- ЧТО СДЕЛАТЬ -
(A) Измените часть отрывка о тюремной камере, заменив «портным» на «сапожником», и приведите её полностью. Начните с места, где стоят слова «Среди обитателей камеры», и остановитесь после слов «оказались в тюрьме.».
(B) Напишите продолжение отрывка о тюремной камере, начиная сразу после его последнего предложения.

- ОТРЫВОК ДЛЯ ЧТЕНИЯ -
* * * * *

Осмотр сопровождался двумя командами: «Покажите язык! Опускайте штаны!» Больной после этого получал лекарство, а иногда следовала еще одна команда: «Забирайте вещи и выходите из камеры!» — Это означало перевод в больничную камеру и надежду на улучшенное питание.
Все чаще и чаще дристуны покидали камеру, но никого из них после этого мы больше не встречали.
Среди обитателей камеры были и грузины. Даже трое: Саная, Киквидзе и Лордкипанидзе. Саная — мужчина лет сорока с круглым лицом и медлительными движениями, в прошлом, видимо, полноватый, работал портным недалеко от Уланского переулка, где жили мои родители.
Киквидзе и Лордкипанидзе было больше пятидесяти. Они отличались горячностью и вспыльчивостью, как истинные южане. Крючковатые, ястребиные носы придавали их лицам хищное выражение. К тому же они были на редкость волосатые. Густые черные волосы покрывали не только руки и ноги, но также грудь и спину.
А вообще, это были милые люди, с которыми я часто беседовал. Меня удивило, что даже грузины — земляки «отца народов» оказались в тюрьме.

* * * * *

- ПРИВЕДЁННЫЙ ПЕРЕЧЕНЬ -
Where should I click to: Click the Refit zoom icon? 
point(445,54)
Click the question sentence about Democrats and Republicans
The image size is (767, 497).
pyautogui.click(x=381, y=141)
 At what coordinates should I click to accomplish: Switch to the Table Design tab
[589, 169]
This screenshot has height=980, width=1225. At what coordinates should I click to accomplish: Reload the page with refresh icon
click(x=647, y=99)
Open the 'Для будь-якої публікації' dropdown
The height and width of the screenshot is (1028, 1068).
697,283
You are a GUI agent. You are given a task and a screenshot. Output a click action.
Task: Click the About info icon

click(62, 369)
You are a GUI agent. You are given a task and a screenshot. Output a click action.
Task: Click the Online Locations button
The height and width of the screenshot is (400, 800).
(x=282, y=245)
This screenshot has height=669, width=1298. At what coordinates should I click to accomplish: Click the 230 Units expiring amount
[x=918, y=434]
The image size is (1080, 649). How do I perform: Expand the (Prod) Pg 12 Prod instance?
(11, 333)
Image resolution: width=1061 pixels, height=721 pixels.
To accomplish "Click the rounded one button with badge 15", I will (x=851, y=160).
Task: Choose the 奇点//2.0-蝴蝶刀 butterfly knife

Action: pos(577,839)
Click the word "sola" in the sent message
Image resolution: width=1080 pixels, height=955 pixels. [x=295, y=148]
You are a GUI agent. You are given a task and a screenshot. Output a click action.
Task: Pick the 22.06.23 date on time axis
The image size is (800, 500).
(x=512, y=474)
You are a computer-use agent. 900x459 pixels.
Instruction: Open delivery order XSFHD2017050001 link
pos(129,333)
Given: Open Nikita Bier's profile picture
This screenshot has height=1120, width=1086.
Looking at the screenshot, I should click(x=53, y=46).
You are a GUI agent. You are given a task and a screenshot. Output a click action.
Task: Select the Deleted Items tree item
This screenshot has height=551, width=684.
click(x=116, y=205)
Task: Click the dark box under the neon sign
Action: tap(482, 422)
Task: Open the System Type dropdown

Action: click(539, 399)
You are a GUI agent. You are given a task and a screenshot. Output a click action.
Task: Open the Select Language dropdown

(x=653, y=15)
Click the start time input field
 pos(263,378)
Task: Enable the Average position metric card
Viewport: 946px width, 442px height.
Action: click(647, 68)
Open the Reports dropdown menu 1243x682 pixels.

* * * * *

- ОТВЕТЫ ПО ПУНКТАМ -
(A)
Среди обитателей камеры были и грузины. Даже трое: Саная, Киквидзе и Лордкипанидзе. Саная — мужчина лет сорока с круглым лицом и медлительными движениями, в прошлом, видимо, полноватый, работал сапожником недалеко от Уланского переулка, где жили мои родители.
Киквидзе и Лордкипанидзе было больше пятидесяти. Они отличались горячностью и вспыльчивостью, как истинные южане. Крючковатые, ястребиные носы придавали их лицам хищное выражение. К тому же они были на редкость волосатые. Густые черные волосы покрывали не только руки и ноги, но также грудь и спину.
А вообще, это были милые люди, с которыми я часто беседовал. Меня удивило, что даже грузины — земляки «отца народов» оказались в тюрьме.

(B)
— Ай, кацо, это скверный и коварный человек, очень плохой человек, и мы, грузины, пострадали от него не меньше, чем русские и вы, немцы,— объяснял мне Лордкипанидзе.— Я его знаю давно, еще по Тифлису. Это страшный человек. Для него мет ничего святого.— Так он отзывался о Сталине.
Рядом с ним расположился раввин — один из бывших руководителей ленинградской еврейской общины, очень колоритная фигура с окладистой черной бородой, глазами навыкате и с пейсами.
Однажды к нему в тарелку попал кусок свиной кожи, который вызвал истинную зависть у его соседей.
Он суп не стал есть. Правоверный еврей должен употреблять только кошерную пищу и ни в коем случае свинину.
Раввин соблюдал законы своей религии, но он был исключением. Когда голод мучает людей, они обычно не придерживаются запретов религии и едят, что попало.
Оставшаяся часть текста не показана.